Song by Rihanna

from the album Home
- Released: March 5, 2015
- Recorded: 2014
- Genre: Dance-pop
- Length: 3:43
- Label: Westbury Road; Roc Nation;
- Songwriters: Tor Erik Hermansen; Mikkel Storleer Eriksen; Ester Dean; Maureen Anne McDonald; Robyn Fenty;
- Producers: Stargate; Kuk Harrell;

= Dancing in the Dark (Rihanna song) =

"Dancing in the Dark" is a song recorded by Barbadian singer Rihanna for the soundtrack to the 2015 film Home. It was written by Ester Dean, Maureen Anne McDonald and Rihanna together with its producers Stargate.

== Development ==

In June 2012, it was revealed that Rihanna would star as the lead role in the film Happy Smekday!, alongside American actor Jim Parsons. In September 2012, 20th Century Fox and DreamWorks Animation announced that the movie will be released for November 26, 2014. In June 2013, the film was retitled from Happy Smekday! to Home. In 2014, Variety magazine reported that, in addition to her voice role, Rihanna created a concept album for the film was released on March 13, 2015. It was later revealed that the film's soundtrack would also include songs recorded by Charli XCX, Kiesza and Jennifer Lopez. "Dancing in the Dark" was written by Tor Erik Hermansen, Mikkel Storleer Eriksen, Ester Dean, Maureen Anne McDonald and Rihanna. The production was done by Hermansen and Eriksen under their production name Stargate. Dean has previously co-penned a number of songs for Rihanna including, "S&M" (2011) and "Rude Boy" (2010), both of which were produced by Stargate. The vocals were recorded by Marcos Tovar and Kuk Harrell, while the later also did their production. Phil Tan mixed the song at the Ninja Beat Club in Atlanta, Georgia while Daniela Rivera served as the track's engineer.

== Composition ==

"Dancing in the Dark" is a dance-pop song with a length of three minutes and forty-three seconds. The track is an up-tempo "poppy-number" that features "enough backdrop of saccharine synths and snap beats". According to James Grebey of Spin magazine it's also "upbeat and a little funkier — if a tad repetitive." Rolling Stones Jon Blistein linked "Dancing in the Darks chorus to the one of Whitney Houston's 1987 single "I Wanna Dance with Somebody (Who Loves Me)". He also wrote that the song has a "wubby bass groove" that could feature American actress Courteney Cox dancing to it in its potential music video, a reference to her appearance in the video for Bruce Springsteen's 1984 single with the same name.

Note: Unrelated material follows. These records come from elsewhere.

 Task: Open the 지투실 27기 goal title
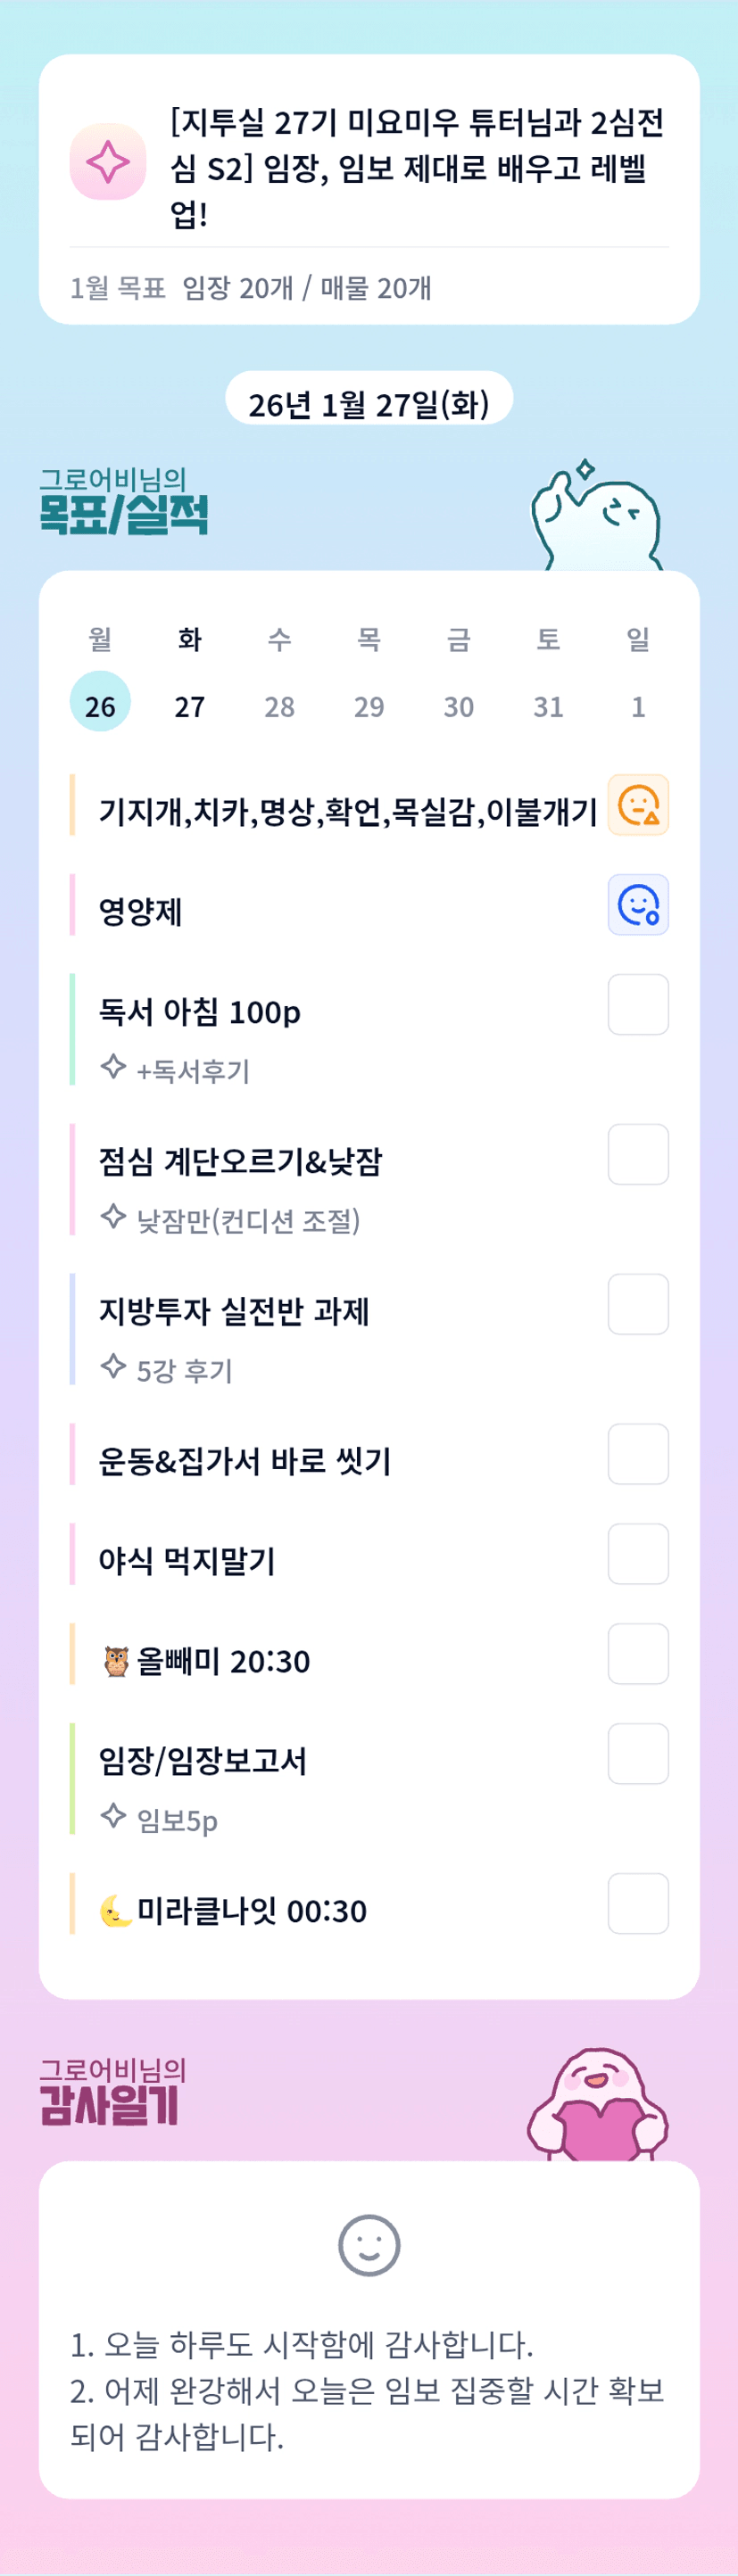[x=417, y=167]
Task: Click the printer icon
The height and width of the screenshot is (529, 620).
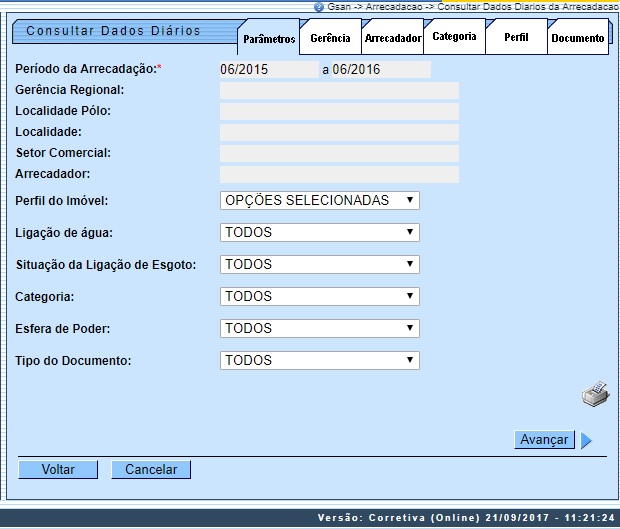Action: 596,394
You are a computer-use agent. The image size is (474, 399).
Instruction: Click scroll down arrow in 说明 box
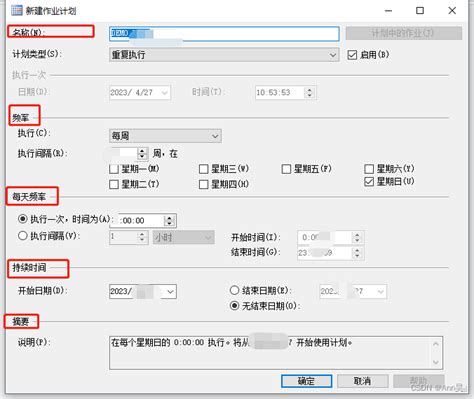(x=436, y=362)
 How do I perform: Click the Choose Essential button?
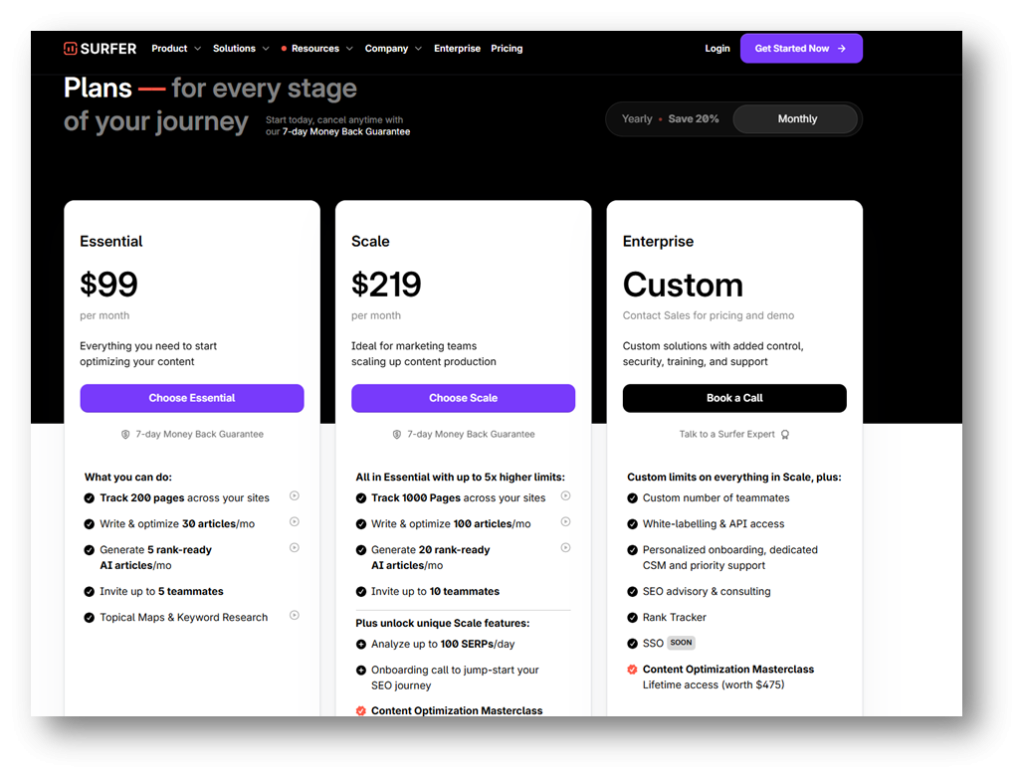(x=191, y=398)
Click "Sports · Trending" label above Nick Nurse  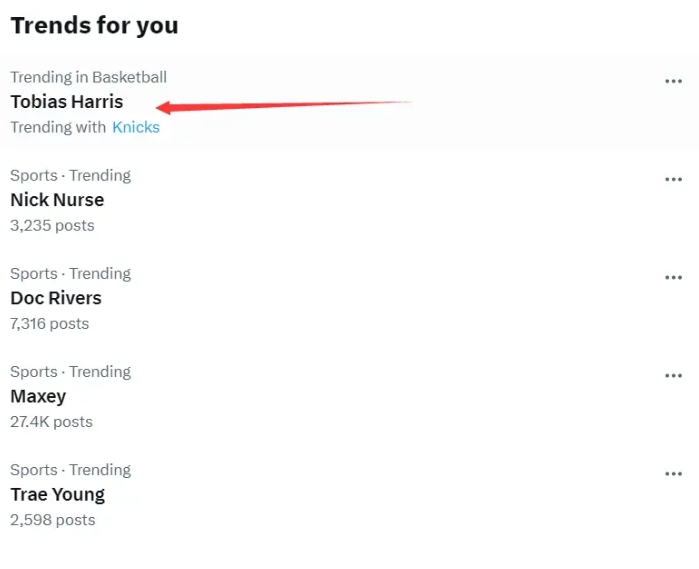coord(70,175)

== Credits and personnel ==

Credits adapted from the liner notes of Home.

- Locations
- Mixed at Ninja Beat Club, Atlanta, Georgia

- Personnel

- Lead and background vocals - Rihanna
- Songwriting – Tor Erik Hermansen, Mikkel Storleer Eriksen, Ester Dean, Maureen Anne McDonald, Robyn Fenty
- Production – Stargate
- Engineer – Daniela Rivera
- Vocal production – Kuk Harrell
- Recording – Marcos Tovar, Kuk Harrell
- Mixing – Phil Tan

== Charts ==

| Chart (2015) | Peak position |
|---|---|
| France (SNEP) | 92 |
| US Kid Digital Songs (Billboard) | 2 |

== Certifications ==

| Region | Certification | Certified units/sales |
| Australia (ARIA) | Platinum | 70,000^{‡} |
| New Zealand (RMNZ) | Platinum | 30,000^{‡} |
| United Kingdom (BPI) | Silver | 200,000^{‡} |
| United States (RIAA) | Platinum | 1,000,000^{‡} |
^{‡} Sales+streaming figures based on certification alone.